The ability of GATTEX to improve intestinal absorption was studied in 17 adult subjects with Short Bowel Syndrome using daily doses of 0.03, 0.10, 0.15 mg/kg (N=2-3 per dose group) in a 21-day, open-label, multi-center, dose-ranging study. All subcutaneous (abdomen) doses studied, except 0.03 mg/kg once daily, resulted in enhanced gastrointestinal fluid (wet weight) absorption of approximately 750-1000 mL/day, and increased villus height and crypt depth of the intestinal mucosa.
At a dose 5 times the maximum recommended dose, teduglutide did not prolong the QTc interval to any clinically relevant extent.
In healthy subjects, GATTEX administered subcutaneously had an absolute bioavailability of 88% and reached maximum plasma teduglutide concentrations at 3-5 hours after administration. Following a 0.05 mg/kg subcutaneous dose in SBS subjects, the median peak teduglutide concentration (Cmax) was 36 ng/mL and the median area under the curve (AUC0-inf) was 0.15 μg•hr/mL. No accumulation of teduglutide was observed following repeated subcutaneous administrations.
In healthy subjects, teduglutide has a volume of distribution (103 mL/kg) similar to blood volume.
The metabolic pathway of teduglutide was not investigated in humans. However, teduglutide is expected to be degraded into small peptides and amino acids via catabolic pathways, similar to the catabolism of endogenous GLP-2.
In healthy subjects, teduglutide plasma clearance was approximately 123 mL/hr/kg which is similar to the GFR suggesting that teduglutide is primarily cleared by the kidney. Teduglutide has a mean terminal half-life (t½) of approximately 2 hours in healthy subjects and 1.3 hours in SBS subjects.
The Cmax and AUC of teduglutide was dose proportional over the dose range of 0.05 to 0.4 mg/kg GATTEX.
Subjects with moderate hepatic impairment had lower teduglutide Cmax and AUC (10 ~15%) compared to healthy matched control subjects after a single subcutaneous dose of 20 mg GATTEX. Teduglutide PK was not assessed in subjects with severe hepatic impairment.
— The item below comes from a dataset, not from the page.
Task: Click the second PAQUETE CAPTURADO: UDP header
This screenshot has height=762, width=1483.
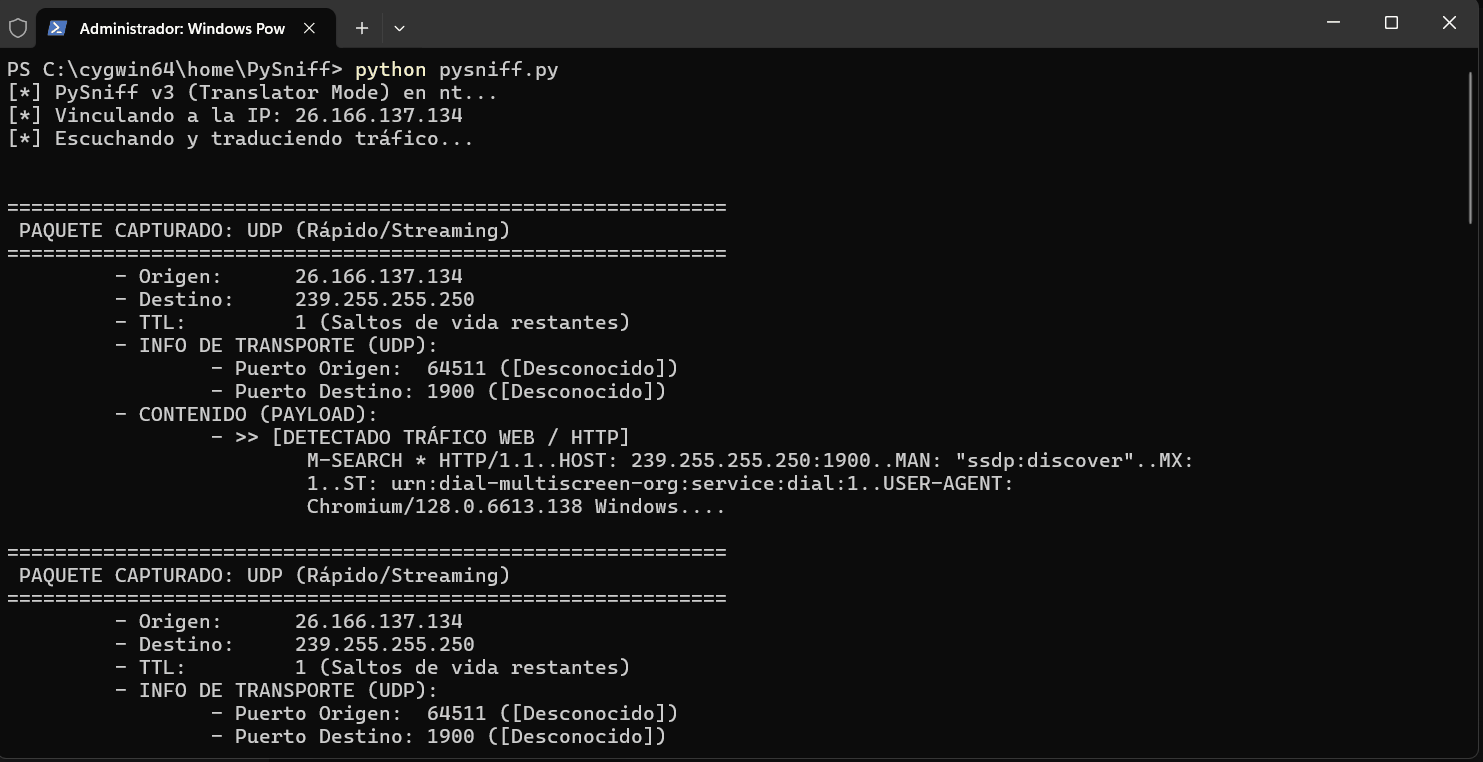Action: [264, 576]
In subjects with moderate to severe renal impairment or end stage renal disease (ESRD), teduglutide Cmax and AUC0-inf increased with the degree of renal impairment following a single subcutaneous administration of 10 mg teduglutide. Teduglutide exposure increased by a factor of 2.1 (Cmax) and 2.6 (AUC0-inf) in ESRD subjects compared to healthy subjects.
No differences were observed between healthy subjects younger than 65 years and those older than 65 years. Experience in subjects 75 years and above is limited.
No clinically relevant gender differences were observed.
Study 1 (Placebo-controlled) and Study 2 (Open-label extension of Study 1)
The efficacy, safety, and tolerability of GATTEX was evaluated in a randomized, double-blind, placebo-controlled, parallel-group, multi-national, multi-center clinical trial (Study 1) in adults with SBS who were dependent on parenteral nutrition/intravenous (PN/I.V.) support for at least 12 months and required PN at least 3 times per week. For 8 weeks (or less) prior to randomization, investigators optimized the PN/I.V. volume of all subjects. Optimization was followed by a 4-week to 8-week period of fluid stabilization. Subjects then were randomized (1:1) to placebo (n=43) or GATTEX 0.05 mg/kg/day (n=43). Study treatment was administered subcutaneously once daily for 24 weeks. PN/I.V. volume adjustments (up to 30% decrease) and clinical assessments were made at 2, 4, 8, 12, 20, and 24 weeks.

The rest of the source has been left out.